You’re looking at the wrong metric, really. Obviously rent control controls rent where it has jurisdiction. The problem is that it changes the sample set, so it has side effects outside of those to whom it applies. Under rent control some housing that would otherwise be supplied in a particular location is not supplied. Whoever would have lived in that housing instead must continue to demand housing where they currently live, thus raising the rent there—but this effect is not captured in the rent controlled jurisdiction. For example, rent increases often coincide with an influx of higher income people moving to a neighborhood or city. Preventing rent increases prevents these people from moving in. Which means the net effect is that they consume more housing where they currently live, raising rents there, or preventing them from falling. Sadly this usually means they live in a place they don’t prefer, and maybe even one where they are less helpful to society due to lack of capital they can skillfully operate. Misallocation of labor due to inability to move into more economically productive regions is a massive, under-the-radar problem. So while your logic is certainly correct about the effects of rent control on the people to whom it directly applies, it misses the point, since much of the harm it does is to people who are not paying rent in the rent-controlled city, but otherwise would have been.

Expand full comment
Jul 24, 2022Liked by Cameron Murray

The ACT has legislated limits in rent increases for existing tenants (rental CPI +10%). I suspect the law is not very effective because it relies on tenants pushing back against proposed increases. My guess is most tenants don't know about the limits, and many of those who do judge (probably correctly) that they'll be worse off if they push back

Expand full comment
Jul 25, 2022·edited Jul 25, 2022

I sort of assumed that the ideas of rent controlled are to do with the lag in the market responding to price signals. Hypothetically if higher rents lead to more construction, then no controls would eventually feed into more supply than otherwise, which would eventually depress rental growth and return rental prices back to their long term trend growth.

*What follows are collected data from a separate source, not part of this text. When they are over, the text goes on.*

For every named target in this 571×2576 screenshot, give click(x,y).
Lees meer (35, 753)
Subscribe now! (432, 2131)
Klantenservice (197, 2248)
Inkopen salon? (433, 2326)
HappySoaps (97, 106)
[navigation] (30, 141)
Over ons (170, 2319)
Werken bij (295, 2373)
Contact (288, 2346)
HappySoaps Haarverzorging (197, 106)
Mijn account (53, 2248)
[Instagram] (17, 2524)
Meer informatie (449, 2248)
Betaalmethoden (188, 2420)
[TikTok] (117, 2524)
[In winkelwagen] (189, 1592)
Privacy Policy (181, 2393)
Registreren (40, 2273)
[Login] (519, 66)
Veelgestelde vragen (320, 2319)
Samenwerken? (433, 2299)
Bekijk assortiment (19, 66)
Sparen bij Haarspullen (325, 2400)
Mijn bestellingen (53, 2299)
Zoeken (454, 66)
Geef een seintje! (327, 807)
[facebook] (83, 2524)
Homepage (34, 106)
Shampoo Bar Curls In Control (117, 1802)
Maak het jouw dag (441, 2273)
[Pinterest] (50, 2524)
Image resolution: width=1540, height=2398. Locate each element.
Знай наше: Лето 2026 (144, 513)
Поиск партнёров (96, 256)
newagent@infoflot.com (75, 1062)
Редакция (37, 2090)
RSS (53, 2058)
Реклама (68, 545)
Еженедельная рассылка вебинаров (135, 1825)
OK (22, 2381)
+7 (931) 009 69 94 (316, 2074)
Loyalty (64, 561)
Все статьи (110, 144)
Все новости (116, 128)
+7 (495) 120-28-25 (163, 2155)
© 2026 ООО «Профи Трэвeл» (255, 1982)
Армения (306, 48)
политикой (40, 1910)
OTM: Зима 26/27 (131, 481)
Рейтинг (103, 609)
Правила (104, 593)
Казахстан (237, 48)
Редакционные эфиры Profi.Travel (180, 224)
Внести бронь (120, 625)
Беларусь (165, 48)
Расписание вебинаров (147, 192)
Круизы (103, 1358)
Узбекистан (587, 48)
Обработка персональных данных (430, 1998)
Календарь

And I guess we can see that in the index chart where over some periods rents growth above the 3% trend and in other periods are below it.

Whereas supposedly regulating them would limit the price signal to build more supply, and in turn delay or reduce additional construction. However I wonder if it would merely smooth out housing cycles by also preventing a glut/bust period where rents grow below trend.

And that's assuming regulations were set at trend. I can see how regulating rents of new construction to the point where it starts affecting estimated long term cash flows would start having an impact, because then you altering the expected pay off. But in a way if it's merely smoothing the rental cycle then maybe you could expect it to curtail windfalls and potentially stabilise supply booms and busts.

Expand full comment

Here's how the two views might be not contradictory. Consider a case where rental returns are not uniform, and are not known in advance.

So the market can push down rental yields in aggregate, while some properties maintain high yield that will be affected by rent controls (and therefore rent control can affect supply).

The variation can also happen across time (through then it depends if rent control is applied yearly or cumulatively).

In any case, rent control has a chilling effect on investment, at the very least because it signals the readiness to interfere in the market. A non biting rent control can easily become biting, it's a slippery slope.